Citando a Vicente Sánchez-Biosca, estas películas eran “sinfonías en las que la metrópoli imponía su ritmo, su fascinante trazado y daba cobijo a la muchedumbre hormigueante, la masa, una de las acuciantes preocupaciones de los filósofos de la época (...) la ciudad se convertía en una auténtica cadena de montaje, de velocidad, y la música sinfónica garantizaba un estilo de orquestación que afinara los distintos instrumentos en su diapasón”.
La acción diegética de Berlín: Sinfonía de una gran ciudad se desarrolla en menos de veinticuatro horas, “desde el alba hasta el ocaso del día” (Barnouw), tiempo en el que Ruttman, Mayer y Freund no sólo trazan un ambicioso retrato del estilo de vida de la capital de la República de Weimar, sino que también muestran “la abigarrada complejidad de la gran concentración humana” (José Ignacio Lorente Bilbao).
Sin embargo, al mismo tiempo, algunas de las secuencias más memorables de esta película se caracterizan por una ausencia absoluta de contenido humano. Este es el caso del poderoso primer acto del film, en el que “un tren a gran velocidad parte de los extrarradios para precipitarse sobre la urbe todavía desperezándose” (Sánchez-Biosca). Esta secuencia alcanza admirables cotas de fascinante abstracción, a través de un montaje vigoroso, hipnótico y subversivo, compuesto de “líneas telefónicas que se agitan a lo largo del recorrido, de configuraciones cónicas de las vigas de un puente ferroviario, de rieles que se dividen y bifurcan para volver luego a unirse (...) movimientos de arriba hacia abajo, de abajo hacia arriba, de un lado a otro, de los enganches... todas estas cosas intercaladas con vistas del cambiante paisaje, que pasa de su carácter rural al metropolitano e industrial” (Barnouw)
En el segundo acto la ciudad despierta. Se abren persianas, ventanas y puertas. Los berlineses abarrotan las calles y comienza una ininterrumpida procesión de obreros y tranvías. Ruttman desvela la esencia de su “sinfonía”: su éxtasis por el movimiento, los ritmos y las configuraciones. Las correas, bielas y engranajes impulsan el ritmo de la narración, que va en aumento hasta que se interrumpe durante el descanso para comer.

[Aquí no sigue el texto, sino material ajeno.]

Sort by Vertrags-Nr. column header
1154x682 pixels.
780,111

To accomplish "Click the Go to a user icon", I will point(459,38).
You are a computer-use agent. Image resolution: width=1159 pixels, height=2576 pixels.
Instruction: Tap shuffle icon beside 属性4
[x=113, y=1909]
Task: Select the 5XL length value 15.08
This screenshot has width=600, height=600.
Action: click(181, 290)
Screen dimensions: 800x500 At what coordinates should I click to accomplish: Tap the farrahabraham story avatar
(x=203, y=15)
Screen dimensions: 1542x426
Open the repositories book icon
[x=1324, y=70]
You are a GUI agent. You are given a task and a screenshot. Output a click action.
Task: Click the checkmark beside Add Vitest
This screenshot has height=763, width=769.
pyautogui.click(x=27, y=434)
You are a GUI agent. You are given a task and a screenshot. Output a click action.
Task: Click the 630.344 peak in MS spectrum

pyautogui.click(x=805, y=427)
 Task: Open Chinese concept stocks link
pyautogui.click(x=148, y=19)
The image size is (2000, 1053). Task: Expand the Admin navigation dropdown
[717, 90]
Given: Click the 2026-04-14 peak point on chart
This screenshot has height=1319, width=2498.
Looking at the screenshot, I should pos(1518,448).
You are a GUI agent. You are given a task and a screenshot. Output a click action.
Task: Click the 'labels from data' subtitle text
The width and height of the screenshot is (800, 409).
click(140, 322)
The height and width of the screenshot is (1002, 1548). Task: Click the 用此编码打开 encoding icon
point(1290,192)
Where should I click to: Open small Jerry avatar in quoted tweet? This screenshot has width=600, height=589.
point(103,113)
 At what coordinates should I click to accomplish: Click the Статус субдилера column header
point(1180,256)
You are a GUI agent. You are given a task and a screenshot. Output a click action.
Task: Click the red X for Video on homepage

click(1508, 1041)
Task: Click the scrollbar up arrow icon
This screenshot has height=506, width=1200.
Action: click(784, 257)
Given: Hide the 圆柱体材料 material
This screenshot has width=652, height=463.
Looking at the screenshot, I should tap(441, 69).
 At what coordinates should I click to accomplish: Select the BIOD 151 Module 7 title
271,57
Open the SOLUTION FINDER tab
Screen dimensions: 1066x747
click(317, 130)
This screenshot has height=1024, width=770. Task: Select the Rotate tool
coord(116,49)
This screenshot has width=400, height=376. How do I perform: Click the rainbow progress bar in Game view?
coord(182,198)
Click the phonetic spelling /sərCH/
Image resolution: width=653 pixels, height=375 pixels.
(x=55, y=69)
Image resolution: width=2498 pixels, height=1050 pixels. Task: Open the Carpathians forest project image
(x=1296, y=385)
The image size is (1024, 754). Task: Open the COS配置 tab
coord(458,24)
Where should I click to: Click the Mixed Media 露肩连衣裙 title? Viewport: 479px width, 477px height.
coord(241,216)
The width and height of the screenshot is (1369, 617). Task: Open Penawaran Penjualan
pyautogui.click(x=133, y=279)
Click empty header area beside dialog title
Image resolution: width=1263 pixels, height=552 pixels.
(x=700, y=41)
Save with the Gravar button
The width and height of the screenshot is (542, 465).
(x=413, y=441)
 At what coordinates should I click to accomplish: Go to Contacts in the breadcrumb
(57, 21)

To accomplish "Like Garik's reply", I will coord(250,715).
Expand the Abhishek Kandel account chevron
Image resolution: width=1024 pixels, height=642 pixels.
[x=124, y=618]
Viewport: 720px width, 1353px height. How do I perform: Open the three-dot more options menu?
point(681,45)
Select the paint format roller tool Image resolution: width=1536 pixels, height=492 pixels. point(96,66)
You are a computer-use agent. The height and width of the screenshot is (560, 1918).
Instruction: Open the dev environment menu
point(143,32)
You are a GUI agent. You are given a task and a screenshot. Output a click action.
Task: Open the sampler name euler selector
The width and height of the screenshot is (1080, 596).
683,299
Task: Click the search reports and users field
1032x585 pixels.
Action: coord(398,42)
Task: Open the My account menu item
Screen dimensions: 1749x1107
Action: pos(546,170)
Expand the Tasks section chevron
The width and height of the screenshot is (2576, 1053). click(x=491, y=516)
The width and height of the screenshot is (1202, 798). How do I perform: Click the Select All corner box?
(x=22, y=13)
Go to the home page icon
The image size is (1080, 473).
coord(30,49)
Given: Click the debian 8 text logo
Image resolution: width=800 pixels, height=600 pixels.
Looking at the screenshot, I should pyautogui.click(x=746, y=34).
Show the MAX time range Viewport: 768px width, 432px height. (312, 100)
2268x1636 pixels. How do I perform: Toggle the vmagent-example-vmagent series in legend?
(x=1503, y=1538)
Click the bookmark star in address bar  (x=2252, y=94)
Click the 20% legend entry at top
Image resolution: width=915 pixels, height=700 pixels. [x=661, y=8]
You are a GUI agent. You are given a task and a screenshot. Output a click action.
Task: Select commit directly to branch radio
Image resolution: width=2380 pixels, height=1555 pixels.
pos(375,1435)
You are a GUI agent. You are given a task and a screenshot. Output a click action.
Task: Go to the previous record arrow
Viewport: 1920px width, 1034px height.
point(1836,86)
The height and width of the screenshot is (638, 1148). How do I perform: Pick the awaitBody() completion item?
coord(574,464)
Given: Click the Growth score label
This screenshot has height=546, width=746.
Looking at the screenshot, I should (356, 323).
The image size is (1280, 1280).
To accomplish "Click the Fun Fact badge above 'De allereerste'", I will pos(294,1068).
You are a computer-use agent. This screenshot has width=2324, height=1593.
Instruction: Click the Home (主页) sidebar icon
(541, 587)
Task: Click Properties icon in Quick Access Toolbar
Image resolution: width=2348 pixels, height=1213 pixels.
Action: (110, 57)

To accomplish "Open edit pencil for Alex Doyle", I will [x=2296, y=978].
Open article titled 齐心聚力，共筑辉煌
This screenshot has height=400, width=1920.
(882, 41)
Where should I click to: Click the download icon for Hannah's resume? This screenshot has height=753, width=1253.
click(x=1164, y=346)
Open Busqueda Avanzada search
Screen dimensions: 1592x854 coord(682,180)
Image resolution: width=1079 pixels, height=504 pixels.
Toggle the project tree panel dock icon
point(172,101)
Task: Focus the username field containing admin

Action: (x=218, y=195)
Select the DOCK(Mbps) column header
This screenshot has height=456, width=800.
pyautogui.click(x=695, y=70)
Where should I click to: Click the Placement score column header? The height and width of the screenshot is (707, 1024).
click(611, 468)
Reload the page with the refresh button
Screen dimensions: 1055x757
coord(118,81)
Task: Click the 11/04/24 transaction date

El realizador aprovecha este respiro para representar una metáfora de la desigualdad de clases a través de la comida.
Tras la pausa, la ciudad vuelve al trabajo, la muchedumbre reanuda su faena y el caos se apodera de nuevo de Berlín. La vorágine permanece tras el fin de la jornada laboral, con la invasión de tabernas y cabarets, la seducción de las piernas de las bailarinas y los carteles luminosos. El día se acerca a su ocaso en Berlín, y con él finaliza “un canto, una prosopopeya, a la ciudad viva” (Sánchez-Biosca) .
Os dejo el archivo de la película completa:
BIBLIOGRAFÍA
- BARNOUW, Erik. El documental. Historia y estilo. Barcelona: Gedisa, 2005.
- LORENTE BILBAO, José Ignacio. Miradas sobre la ciudad. La sinfoníacomo representación de la urbe. Leioa: Universidad del País Vasco, 2002
- SÁNCHEZ-BIOSCA, Vicente. Fantasías urbanas en el cine de los años veinte. Lars, cultura y ciudad nº 7, Primavera 2007.
2 comentarios:
no la conocía y por lo que dices tiene muy buena pinta, habrá que buscarla
felicidades por el blog
Si tienes la oportunidad de verla no lo dudes, es una experiencia impresionante. En mi caso pude verla en una sala de cine (en el CGAC de Santiago de Compostela) y realmente sentí que me trasladaba en el tiempo hasta 1927, a alguna de las proyecciones que entonces se hacían en los cineclubes.